In the records below, find the line that contains "How do I perform: Pick", then transcribe it and every later line exactly, stopping at the final line.

Records drawn from a dataset:
>>>>

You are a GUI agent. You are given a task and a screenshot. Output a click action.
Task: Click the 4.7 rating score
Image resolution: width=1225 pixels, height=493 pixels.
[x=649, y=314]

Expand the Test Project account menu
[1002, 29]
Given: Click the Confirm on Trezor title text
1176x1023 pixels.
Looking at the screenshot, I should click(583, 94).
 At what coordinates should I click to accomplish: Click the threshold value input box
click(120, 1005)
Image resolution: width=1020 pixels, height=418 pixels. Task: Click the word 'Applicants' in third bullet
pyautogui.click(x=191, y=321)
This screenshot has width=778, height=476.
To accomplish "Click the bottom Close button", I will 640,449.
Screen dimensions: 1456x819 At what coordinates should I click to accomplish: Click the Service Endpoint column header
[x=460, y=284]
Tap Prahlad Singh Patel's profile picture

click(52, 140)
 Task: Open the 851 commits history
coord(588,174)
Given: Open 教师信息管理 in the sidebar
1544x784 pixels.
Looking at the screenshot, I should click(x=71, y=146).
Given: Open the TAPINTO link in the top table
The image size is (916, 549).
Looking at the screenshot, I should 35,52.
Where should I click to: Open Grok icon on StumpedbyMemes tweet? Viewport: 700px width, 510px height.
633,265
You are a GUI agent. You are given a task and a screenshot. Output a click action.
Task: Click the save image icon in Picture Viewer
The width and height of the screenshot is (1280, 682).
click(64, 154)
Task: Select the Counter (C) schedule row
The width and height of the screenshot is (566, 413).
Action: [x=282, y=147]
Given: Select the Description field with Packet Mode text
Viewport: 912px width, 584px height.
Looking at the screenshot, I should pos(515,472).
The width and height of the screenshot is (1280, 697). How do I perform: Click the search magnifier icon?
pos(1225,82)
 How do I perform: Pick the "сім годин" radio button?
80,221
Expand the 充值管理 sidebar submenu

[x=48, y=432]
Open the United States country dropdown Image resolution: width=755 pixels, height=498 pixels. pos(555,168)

<<<<

• Output for this exercise:
 How do I perform: Pick the "сім годин" radio button?
80,221
Expand the 充值管理 sidebar submenu

[x=48, y=432]
Open the United States country dropdown Image resolution: width=755 pixels, height=498 pixels. pos(555,168)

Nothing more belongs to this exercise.